(Reuters) – The U.S. National Institutes of Health (NIH) said on Tuesday it has started a study to evaluate two antibody treatments in COVID-19 patients as part of the agency’s program to identify promising drugs to help tackle the new coronavirus.
The trial will test AbbVie Inc’s psoriasis drug risankizumab along with Gilead Sciences’ antiviral remdesivir, compared to a placebo and remdesivir.
The study will also test Humanigen’s experimental drug lenzilumab with remdesivir, compared to placebo and remdesivir.
“The goal here is to identify as quickly as possible the experimental therapeutics that demonstrate the most clinical promise as COVID-19 treatments and move them into larger-scale testing,” said NIAID Director and U.S. infectious diseases expert Anthony Fauci.

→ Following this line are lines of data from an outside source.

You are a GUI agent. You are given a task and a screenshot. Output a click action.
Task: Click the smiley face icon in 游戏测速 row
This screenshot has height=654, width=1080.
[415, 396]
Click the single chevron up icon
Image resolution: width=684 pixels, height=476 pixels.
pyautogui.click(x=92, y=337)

Gilead’s remdesivir, which was among the first to be used to treat COVID-19 and received emergency use authorization from the U.S. Food and Drug Administration in May, has since been authorized for use in several other countries.
Risankizumab and lenzilumab belong to a class of drugs known as monoclonal antibodies that are laboratory-made versions of proteins naturally produced by the immune system in response to invading viruses or other pathogens.
The treatment has come under the spotlight after U.S. President Donald Trump was treated with Regeneron Pharmaceuticals’ antibody drug earlier this month.
Regeneron and Eli Lilly have both applied to the U.S. FDA for emergency use of their antibody treatments.